__EXERCISE DESCRIPTION__:
Print each entry below precisely as shown.

[Dataset items]
________________________________________
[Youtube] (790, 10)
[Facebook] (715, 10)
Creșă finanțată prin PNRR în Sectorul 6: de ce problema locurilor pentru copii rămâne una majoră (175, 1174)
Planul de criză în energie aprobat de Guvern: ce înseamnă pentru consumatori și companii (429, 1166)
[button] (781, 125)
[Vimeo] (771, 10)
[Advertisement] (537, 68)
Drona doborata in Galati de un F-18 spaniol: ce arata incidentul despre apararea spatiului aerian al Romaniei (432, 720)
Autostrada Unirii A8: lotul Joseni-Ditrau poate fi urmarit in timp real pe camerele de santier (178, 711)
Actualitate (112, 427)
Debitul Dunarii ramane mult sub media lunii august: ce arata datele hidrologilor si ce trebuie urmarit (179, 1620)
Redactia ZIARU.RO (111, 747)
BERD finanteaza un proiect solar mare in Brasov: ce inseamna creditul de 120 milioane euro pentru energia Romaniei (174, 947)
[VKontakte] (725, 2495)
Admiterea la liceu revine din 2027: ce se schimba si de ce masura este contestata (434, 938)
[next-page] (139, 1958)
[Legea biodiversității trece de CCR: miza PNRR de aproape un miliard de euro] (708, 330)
________________________________________
__PROBLEM SOLUTION__:
[Youtube] (790, 10)
[Facebook] (715, 10)
Creșă finanțată prin PNRR în Sectorul 6: de ce problema locurilor pentru copii rămâne una majoră (175, 1174)
Planul de criză în energie aprobat de Guvern: ce înseamnă pentru consumatori și companii (429, 1166)
[button] (781, 125)
[Vimeo] (771, 10)
[Advertisement] (537, 68)
Drona doborata in Galati de un F-18 spaniol: ce arata incidentul despre apararea spatiului aerian al Romaniei (432, 720)
Autostrada Unirii A8: lotul Joseni-Ditrau poate fi urmarit in timp real pe camerele de santier (178, 711)
Actualitate (112, 427)
Debitul Dunarii ramane mult sub media lunii august: ce arata datele hidrologilor si ce trebuie urmarit (179, 1620)
Redactia ZIARU.RO (111, 747)
BERD finanteaza un proiect solar mare in Brasov: ce inseamna creditul de 120 milioane euro pentru energia Romaniei (174, 947)
[VKontakte] (725, 2495)
Admiterea la liceu revine din 2027: ce se schimba si de ce masura este contestata (434, 938)
[next-page] (139, 1958)
[Legea biodiversității trece de CCR: miza PNRR de aproape un miliard de euro] (708, 330)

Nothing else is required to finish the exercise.